Doug Ryder of the Rempstone Estate and Burnbake said: “The Rempstone Estate, together with the National Trust and RSPB, owns the majority of the heath and former heath on the south side of Poole Harbour. It includes Rempstone Forest (which is let by the Estate to Forestry England) and environmentally rich land to the south of the forest and also north to the harbour’s edge.
“The estate sees the benefit of a combined management approach to enhance the environment while balancing that with the continued need to operate a viable, rural estate for all those who derive their livelihood from it.”
Doug added: “My family and previous generations have been looking after the land here for almost 270 years, so we know very well how precious the area is and how it needs constant safeguarding.
“Because we have been hosting visitors to Burnbake since 1977 we are incredibly conscious of the role we play in protecting this very special environment and we are delighted to be a part of this new, exciting partnership.
“We have always asked all our visitors to be respectful of and care for the environment as well as enjoying the outstanding beauty of the Purbeck.”
The new Purbeck Heaths National Nature Reserve will ‘knit’ together 11 types of priority habitat to enable wildlife to move more easily across the landscape. This will give animals, birds and reptiles a better chance of adapting and thriving in light of the current climate crisis.

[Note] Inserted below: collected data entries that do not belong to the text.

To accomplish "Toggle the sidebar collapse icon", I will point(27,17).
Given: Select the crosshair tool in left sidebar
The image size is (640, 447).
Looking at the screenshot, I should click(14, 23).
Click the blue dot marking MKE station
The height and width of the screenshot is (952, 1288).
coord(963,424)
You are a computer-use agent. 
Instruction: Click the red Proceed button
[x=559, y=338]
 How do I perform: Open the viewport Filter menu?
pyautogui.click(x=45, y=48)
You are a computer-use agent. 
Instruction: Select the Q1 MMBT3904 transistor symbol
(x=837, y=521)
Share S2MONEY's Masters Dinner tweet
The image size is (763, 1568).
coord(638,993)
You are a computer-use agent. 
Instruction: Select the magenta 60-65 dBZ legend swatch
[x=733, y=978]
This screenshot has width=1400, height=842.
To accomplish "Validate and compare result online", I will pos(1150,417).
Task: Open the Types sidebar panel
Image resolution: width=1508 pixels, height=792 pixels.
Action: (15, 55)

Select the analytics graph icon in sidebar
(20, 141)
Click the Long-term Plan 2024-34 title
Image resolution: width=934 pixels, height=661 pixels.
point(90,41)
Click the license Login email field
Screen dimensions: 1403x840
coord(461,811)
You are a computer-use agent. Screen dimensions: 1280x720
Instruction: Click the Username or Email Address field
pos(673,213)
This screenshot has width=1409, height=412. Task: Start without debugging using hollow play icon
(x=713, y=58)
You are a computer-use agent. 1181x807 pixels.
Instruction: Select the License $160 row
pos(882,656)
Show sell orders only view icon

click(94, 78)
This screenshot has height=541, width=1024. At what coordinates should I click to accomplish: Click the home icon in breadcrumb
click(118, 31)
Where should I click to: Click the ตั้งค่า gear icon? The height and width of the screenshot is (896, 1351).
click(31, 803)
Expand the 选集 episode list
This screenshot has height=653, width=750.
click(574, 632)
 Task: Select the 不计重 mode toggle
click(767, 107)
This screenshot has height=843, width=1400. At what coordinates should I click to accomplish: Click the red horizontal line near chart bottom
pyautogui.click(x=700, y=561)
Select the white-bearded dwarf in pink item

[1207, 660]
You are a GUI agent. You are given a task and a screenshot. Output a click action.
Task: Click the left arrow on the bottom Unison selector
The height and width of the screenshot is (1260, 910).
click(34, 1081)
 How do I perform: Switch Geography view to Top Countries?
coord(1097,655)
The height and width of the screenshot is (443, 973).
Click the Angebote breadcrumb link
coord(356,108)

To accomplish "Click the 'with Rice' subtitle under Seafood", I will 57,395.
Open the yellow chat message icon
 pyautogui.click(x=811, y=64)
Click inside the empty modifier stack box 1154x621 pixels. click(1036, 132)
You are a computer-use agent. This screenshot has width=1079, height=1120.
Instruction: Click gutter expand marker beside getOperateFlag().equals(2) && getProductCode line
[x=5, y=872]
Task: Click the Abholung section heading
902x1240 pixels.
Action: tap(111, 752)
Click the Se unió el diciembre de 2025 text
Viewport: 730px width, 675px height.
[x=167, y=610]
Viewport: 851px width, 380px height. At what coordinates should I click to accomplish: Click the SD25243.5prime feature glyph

Building resilience into the landscape will help tackle the decline in nature, with 41 per cent species in decline since 1970.
The new super NNR is 3,331 hectares (8,231 acres) expanding the current NNR in Purbeck by 2,335 hectares (5,770 acres), resulting in a landscape-scale haven more than three times its original size.
The expansion will also create the largest lowland heathland NNR in the country providing tremendous benefits to wildlife by allowing all species to move around the landscape more easily.
It will also offer a public benefit by giving people more opportunity to explore and in turn help with health and wellbeing.
This super reserve is a rich mosaic of lowland wet and dry heath, valley mires, acid grassland and woodland, along with coastal sand dunes, lakes and saltmarsh. Conifer plantations are also being carefully restored to heathland.
Purbeck Heaths is one of the most biodiverse areas of the country.
All six native reptiles call this reserve home – including endangered smooth snakes and sand lizards. Heathland birds include breeding nightjars, Dartford warblers and woodlarks. And raptors such as hen harriers, marsh harriers, merlins, hobbies and ospreys all find these productive hunting grounds.
At least 12 species of bats live on the NNR. The Purbeck Heaths are some of the last strongholds for many specialist insects and other invertebrates, such as southern damselflies, Britain’s rarest dragonfly and the Purbeck mason wasp. This reserve is also home to Dorset’s only colony of small pearl-bordered fritillary butterflies.
Rare plants include the marsh gentians, great sundews and lesser butterfly orchids. And there are at least two fungi that are found nowhere else in England and Wales.